Mit den neuen Öffnungen in dem insgesamt 1,3 Kilometer langen Mauerabschnitt sollen Zugänge zu einer geplanten Brücke sowie zu dem Neubau eines 14-stöckigen Wohnhauses geschaffen werden. Das stößt bei Künstler- und Bürgerinitiativen auf heftigen Widerstand.

Appell an Wowereit

Das Protestbündnis forderte Berlins Regierenden Bürgermeister Klaus Wowereit (SPD) auf, den geplanten Abbau der Mauerstücke zu stoppen. "Die East Side Gallery ist für viele Menschen aus aller Welt ein ikonisches Stück Berlin, ein künstlerischer Ausdruck für Frieden und Toleranz und einer der letzten Orte, an dem man die schmerzliche Teilung Berlins noch in Gänze erleben kann", heißt es in einem Offenen Brief des Bündnisses an Wowereit.
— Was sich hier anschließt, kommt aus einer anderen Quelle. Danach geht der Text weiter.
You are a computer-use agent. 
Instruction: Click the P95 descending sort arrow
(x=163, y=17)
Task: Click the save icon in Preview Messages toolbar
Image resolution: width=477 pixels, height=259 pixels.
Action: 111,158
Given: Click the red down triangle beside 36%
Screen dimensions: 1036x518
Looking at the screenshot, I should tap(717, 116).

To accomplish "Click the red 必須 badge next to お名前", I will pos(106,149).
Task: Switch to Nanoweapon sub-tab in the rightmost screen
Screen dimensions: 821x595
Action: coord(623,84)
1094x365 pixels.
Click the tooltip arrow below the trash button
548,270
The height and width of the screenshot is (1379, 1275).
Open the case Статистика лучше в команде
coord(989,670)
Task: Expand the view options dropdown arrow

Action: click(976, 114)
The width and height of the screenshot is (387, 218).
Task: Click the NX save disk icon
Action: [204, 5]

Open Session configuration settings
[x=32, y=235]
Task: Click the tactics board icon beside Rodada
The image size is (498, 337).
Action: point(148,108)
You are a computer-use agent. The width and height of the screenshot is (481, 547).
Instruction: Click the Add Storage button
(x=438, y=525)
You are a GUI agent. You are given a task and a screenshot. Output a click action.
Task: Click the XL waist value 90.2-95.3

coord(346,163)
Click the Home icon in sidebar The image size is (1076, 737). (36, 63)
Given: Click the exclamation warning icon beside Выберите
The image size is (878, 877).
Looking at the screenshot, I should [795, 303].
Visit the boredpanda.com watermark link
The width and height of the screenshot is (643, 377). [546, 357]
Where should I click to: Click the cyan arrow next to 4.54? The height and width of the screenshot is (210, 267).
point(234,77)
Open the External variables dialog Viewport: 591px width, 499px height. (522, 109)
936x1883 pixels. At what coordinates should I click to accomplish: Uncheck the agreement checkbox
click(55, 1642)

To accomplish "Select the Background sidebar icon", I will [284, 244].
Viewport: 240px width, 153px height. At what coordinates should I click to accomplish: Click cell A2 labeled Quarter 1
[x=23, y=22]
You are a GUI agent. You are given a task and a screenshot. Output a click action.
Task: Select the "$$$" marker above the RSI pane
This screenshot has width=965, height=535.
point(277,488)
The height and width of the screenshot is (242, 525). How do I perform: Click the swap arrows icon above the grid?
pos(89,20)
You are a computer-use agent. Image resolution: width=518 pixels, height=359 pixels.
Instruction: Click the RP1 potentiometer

Bei der East Side Gallery im Bezirk Kreuzberg-Friedrichshain handelt es sich um den längsten erhaltenen Abschnitt der Berliner Mauer, die bis 1989 West- und Ost-Berlin teilte. Das Mauerstück wurde 1990 von Künstlern aus zahlreichen Ländern mit großformatigen Wandbildern bemalt und zieht jedes Jahr hunderttausende Touristen an. Das Gesamtkunstwerk steht unter Denkmalschutz.